As we can see, it is the “friendly” strategies that score the most points. This is in fact one of the key results of Axelrod’s research. Strategies like TIT FOR TWO TATS, FRIEDMAN, or ALLC never defect first. This enables them to rack up many points when playing against themselves or other friendly strategies. Of course, the highest score in an individual match (1000) is obtained when ALLD exploits ALLC. However, when playing against itself or any of the other strategies, ALLD is typically trapped in a bad equilibrium with both players constantly defecting.

Even more strategies

Now it’s up to you to program you own strategies and have them play against each other in different tournaments. Below is some code to run some of the strategies that participated in the original Axelrod tournaments. You can read up on these strategies in Axelrod’s papers (see below) or his book “The Evolution of Cooperation”. Unfortunately, Axelrod doesn’t always describe the strategies very clearly. So, there is some room for interpretation when coding them.

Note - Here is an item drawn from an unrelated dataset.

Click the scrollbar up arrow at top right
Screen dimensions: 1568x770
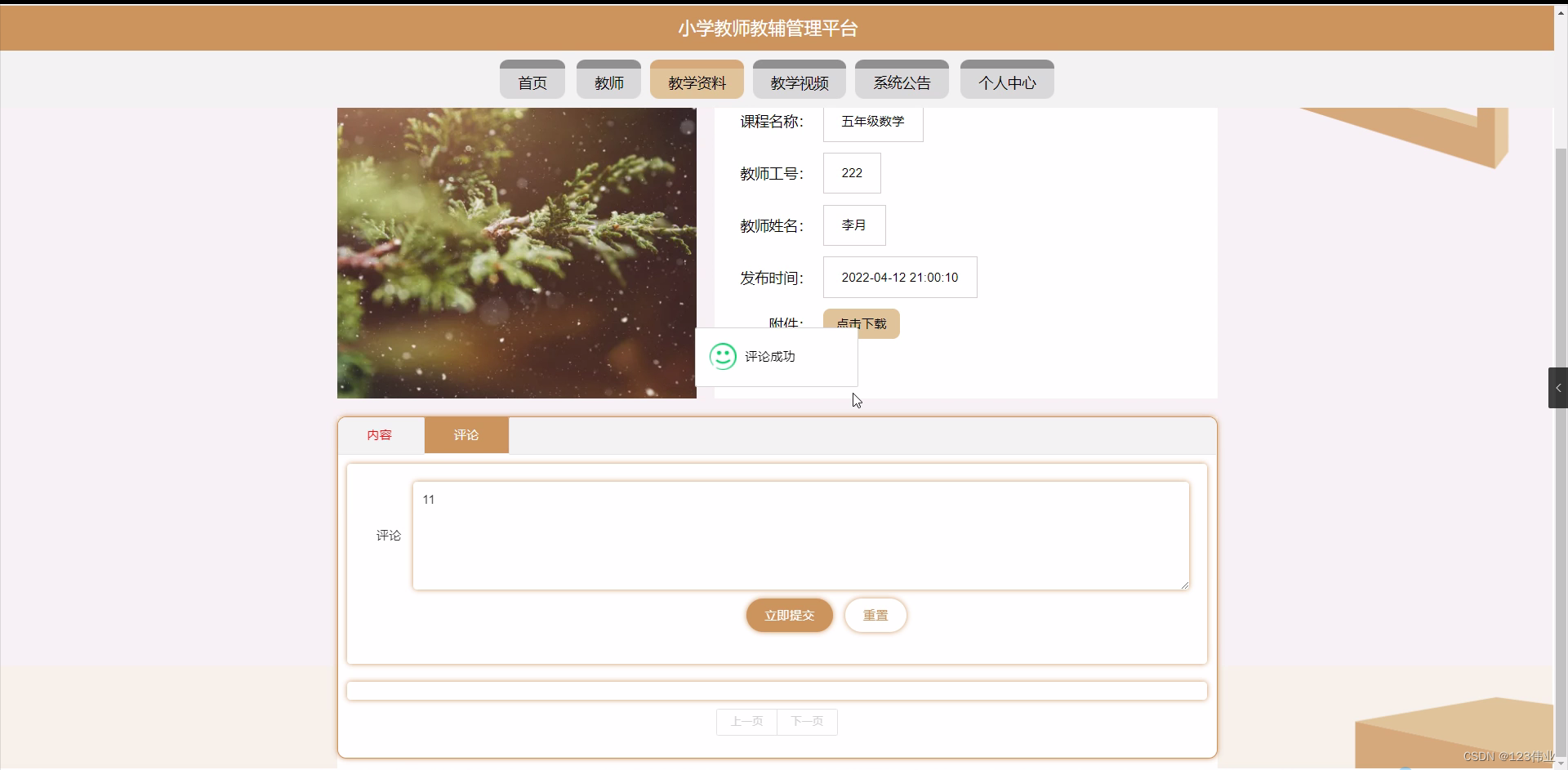[1561, 12]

# always play "D" once the other player has defected once
# but play "C" for the first ten rounds
DAVIS <- function(p,h) {
  if(nrow(h) < 10) return("C")
  if(h[nrow(h),-p] == "D") return("D")
  return("C")
}

# start out like tit for tat, but reciprocate cooperation only stochastically
# probability of cooperation decreases over time
FELD <- function(p,h,nturns=200) {
  if(nrow(h) == 0) return("C")
  if(h[nrow(h),-p] == "C") {
    prob <- seq(from=1,to=.5,length.out=nturns)[nrow(h)+1]
    return(sample(c("C","D"), 1, prob=c(prob,1-prob)))
  }
  return("D")
}

# play "C" in round 0
# if players played differently in the previous round, defect with chance 2/7
GROFMAN <- function(p,h) {
  if(nrow(h) == 0) return("C")
  if(h[nrow(h),p] != h[nrow(h),-p]) {
    return(sample(c("C","D"), 1, prob=c(2/7,5/7)))
  }
  return("C")
}

# decision is based on the previous three moves
# different weights and values are assigned to different moves and players
NYDEGGER <- function(p,h) {
  if(nrow(h) == 0) return("C") # 1st move
  if(nrow(h) == 1) { # 2nd move
    ifelse(h[1,-p] == "C", return("C"), return("D")) 
  }
  if(nrow(h) == 2) { # 3rd move
    if(identical(h, matrix(c("D","C","C","D"),2))) return("D")
    ifelse(h[2,-p] == "C", return("C"), return("D")) 
  }
  mat <- h[(nrow(h)-2):nrow(h),] # any other move
  points <- rep(NA,3)
  for(i in 1:3) {
    if(identical(mat[i,] , c("C","D"))) points[i] <- 1
    if(identical(mat[i,] , c("D","C"))) points[i] <- 2
    if(identical(mat[i,] , c("D","D"))) points[i] <- 3
  }
  points <- sum(points*c(16,4,1))
  if(points %in% c(1,6,7,17,22,23,26,29,30,31,33,38,39,45,49,54,55,58,61)) {
    return("D")
  }
  return("C")
}

# cooperate until the other defects, the retaliates once
# if the opponent defects again, retaliate twice and so on
SHUBIK <- function(p, h) {
  
  # first round
  if(nrow(h) == 0) return("C")
  
  # start of retaliation
  if(h[nrow(h),p] == "C" &  h[nrow(h),-p] == "D") return("D")
  
  # ongoing retaliation
  if(nrow(h) >= 2) {
    k = 0
    for(i in 2:nrow(h)) if(h[i-1,p] == "D" & h[i,p] == "C") k <- k+1
    if(h[nrow(h),p] == "D" & any(h[(nrow(h)-k):nrow(h),p] == "C")) return("D")
  }
  
  # else
  return("C")
}

# cooperate at first, then defect stochastically
# probability depends on the opponents previous ten moves
TULLOCK <- function(p,h){
  
  # fist eleven rounds
  if(nrow(h) < 11) return("C")
  
  # subsequent rounds
  shareD <- sum(h[((nrow(h)-9):nrow(h)),-p] == "D")/10
  return(sample(c("C","D"),T,prob=c(1-shareD,shareD)))
  
}

References and further reading

Axelrod, Robert (1980): “Effective Choice in the Prisoner’s Dilemma”, in The Journal of Conflict Resolution, Vol. 24, No. 1, pp. 3-25, https://www.jstor.org/stable/173932?seq=1.

Axelrod, Robert (1980): “More Effective Choice in the Prisoner’s Dilemma”, in The Journal of Conflict Resolution, Vol. 24, No. 3, pp. 379-403, https://www.jstor.org/stable/173638?seq=1.

Axelrod, Robert (1981): “The Emergence of Cooperation among Egoists”, in The American Political Science Review, Vol. 72, No. 2, pp. 306-318, https://www.jstor.org/stable/1961366?seq=1.

Axelrod, Robert (1981): The Evolution of Cooperation, Basic Books, New York.